• Your instructions
Please give back the listing below in full. Change nothing.

• Study material

————

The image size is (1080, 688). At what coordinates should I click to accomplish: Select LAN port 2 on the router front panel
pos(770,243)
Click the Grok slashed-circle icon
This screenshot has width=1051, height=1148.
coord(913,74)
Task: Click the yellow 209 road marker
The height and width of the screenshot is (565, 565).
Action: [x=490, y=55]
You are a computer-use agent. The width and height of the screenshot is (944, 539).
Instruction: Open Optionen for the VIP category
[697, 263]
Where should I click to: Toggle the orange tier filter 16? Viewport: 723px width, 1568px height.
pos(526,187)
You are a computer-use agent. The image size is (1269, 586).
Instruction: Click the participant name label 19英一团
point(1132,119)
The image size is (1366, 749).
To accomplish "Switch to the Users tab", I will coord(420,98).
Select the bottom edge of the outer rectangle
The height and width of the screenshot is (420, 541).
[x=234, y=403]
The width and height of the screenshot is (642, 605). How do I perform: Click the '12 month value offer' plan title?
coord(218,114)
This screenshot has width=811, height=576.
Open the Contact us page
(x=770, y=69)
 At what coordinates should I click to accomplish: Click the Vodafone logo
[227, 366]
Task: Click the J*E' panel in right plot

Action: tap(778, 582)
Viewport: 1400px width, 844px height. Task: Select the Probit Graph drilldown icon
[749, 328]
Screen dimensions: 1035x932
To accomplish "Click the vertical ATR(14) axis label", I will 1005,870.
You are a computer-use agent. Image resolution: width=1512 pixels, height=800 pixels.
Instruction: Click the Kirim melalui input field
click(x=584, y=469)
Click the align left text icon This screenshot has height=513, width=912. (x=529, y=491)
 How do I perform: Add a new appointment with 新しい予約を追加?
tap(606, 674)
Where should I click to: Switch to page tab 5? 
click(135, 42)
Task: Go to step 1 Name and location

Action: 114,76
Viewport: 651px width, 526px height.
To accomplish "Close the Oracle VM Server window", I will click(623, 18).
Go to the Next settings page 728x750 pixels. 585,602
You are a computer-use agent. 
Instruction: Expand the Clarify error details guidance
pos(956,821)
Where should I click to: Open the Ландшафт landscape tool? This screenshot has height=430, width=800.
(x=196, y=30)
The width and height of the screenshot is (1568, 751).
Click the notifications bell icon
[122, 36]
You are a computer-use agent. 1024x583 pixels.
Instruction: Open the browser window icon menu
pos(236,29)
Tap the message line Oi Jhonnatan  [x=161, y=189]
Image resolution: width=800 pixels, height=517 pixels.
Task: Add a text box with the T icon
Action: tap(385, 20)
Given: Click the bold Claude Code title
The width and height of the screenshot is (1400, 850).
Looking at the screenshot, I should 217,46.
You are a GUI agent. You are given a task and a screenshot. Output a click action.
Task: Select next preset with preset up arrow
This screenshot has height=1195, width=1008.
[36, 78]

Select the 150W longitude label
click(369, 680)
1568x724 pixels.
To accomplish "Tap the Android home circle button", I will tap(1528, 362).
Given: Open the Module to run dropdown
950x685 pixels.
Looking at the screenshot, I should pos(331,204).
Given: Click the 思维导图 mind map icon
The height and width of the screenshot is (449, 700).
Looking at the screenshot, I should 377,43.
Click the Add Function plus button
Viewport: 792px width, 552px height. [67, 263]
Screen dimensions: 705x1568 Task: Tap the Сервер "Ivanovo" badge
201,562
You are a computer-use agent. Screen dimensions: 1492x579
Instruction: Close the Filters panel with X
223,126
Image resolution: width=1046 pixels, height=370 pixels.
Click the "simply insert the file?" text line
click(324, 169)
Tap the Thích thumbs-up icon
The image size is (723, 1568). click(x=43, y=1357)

————

• Reply
The image size is (1080, 688). At what coordinates should I click to accomplish: Select LAN port 2 on the router front panel
pos(770,243)
Click the Grok slashed-circle icon
This screenshot has width=1051, height=1148.
coord(913,74)
Task: Click the yellow 209 road marker
The height and width of the screenshot is (565, 565).
Action: [x=490, y=55]
You are a computer-use agent. The width and height of the screenshot is (944, 539).
Instruction: Open Optionen for the VIP category
[697, 263]
Where should I click to: Toggle the orange tier filter 16? Viewport: 723px width, 1568px height.
pos(526,187)
You are a computer-use agent. The image size is (1269, 586).
Instruction: Click the participant name label 19英一团
point(1132,119)
The image size is (1366, 749).
To accomplish "Switch to the Users tab", I will coord(420,98).
Select the bottom edge of the outer rectangle
The height and width of the screenshot is (420, 541).
[x=234, y=403]
The width and height of the screenshot is (642, 605). How do I perform: Click the '12 month value offer' plan title?
coord(218,114)
This screenshot has width=811, height=576.
Open the Contact us page
(x=770, y=69)
 At what coordinates should I click to accomplish: Click the Vodafone logo
[227, 366]
Task: Click the J*E' panel in right plot

Action: tap(778, 582)
Viewport: 1400px width, 844px height. Task: Select the Probit Graph drilldown icon
[749, 328]
Screen dimensions: 1035x932
To accomplish "Click the vertical ATR(14) axis label", I will 1005,870.
You are a computer-use agent. Image resolution: width=1512 pixels, height=800 pixels.
Instruction: Click the Kirim melalui input field
click(x=584, y=469)
Click the align left text icon This screenshot has height=513, width=912. (x=529, y=491)
 How do I perform: Add a new appointment with 新しい予約を追加?
tap(606, 674)
Where should I click to: Switch to page tab 5? 
click(135, 42)
Task: Go to step 1 Name and location

Action: 114,76
Viewport: 651px width, 526px height.
To accomplish "Close the Oracle VM Server window", I will click(623, 18).
Go to the Next settings page 728x750 pixels. 585,602
You are a computer-use agent. 
Instruction: Expand the Clarify error details guidance
pos(956,821)
Where should I click to: Open the Ландшафт landscape tool? This screenshot has height=430, width=800.
(x=196, y=30)
The width and height of the screenshot is (1568, 751).
Click the notifications bell icon
[122, 36]
You are a computer-use agent. 1024x583 pixels.
Instruction: Open the browser window icon menu
pos(236,29)
Tap the message line Oi Jhonnatan  [x=161, y=189]
Image resolution: width=800 pixels, height=517 pixels.
Task: Add a text box with the T icon
Action: tap(385, 20)
Given: Click the bold Claude Code title
The width and height of the screenshot is (1400, 850).
Looking at the screenshot, I should 217,46.
You are a GUI agent. You are given a task and a screenshot. Output a click action.
Task: Select next preset with preset up arrow
This screenshot has height=1195, width=1008.
[36, 78]

Select the 150W longitude label
click(369, 680)
1568x724 pixels.
To accomplish "Tap the Android home circle button", I will tap(1528, 362).
Given: Open the Module to run dropdown
950x685 pixels.
Looking at the screenshot, I should pos(331,204).
Given: Click the 思维导图 mind map icon
The height and width of the screenshot is (449, 700).
Looking at the screenshot, I should 377,43.
Click the Add Function plus button
Viewport: 792px width, 552px height. [67, 263]
Screen dimensions: 705x1568 Task: Tap the Сервер "Ivanovo" badge
201,562
You are a computer-use agent. Screen dimensions: 1492x579
Instruction: Close the Filters panel with X
223,126
Image resolution: width=1046 pixels, height=370 pixels.
Click the "simply insert the file?" text line
click(324, 169)
Tap the Thích thumbs-up icon
The image size is (723, 1568). click(x=43, y=1357)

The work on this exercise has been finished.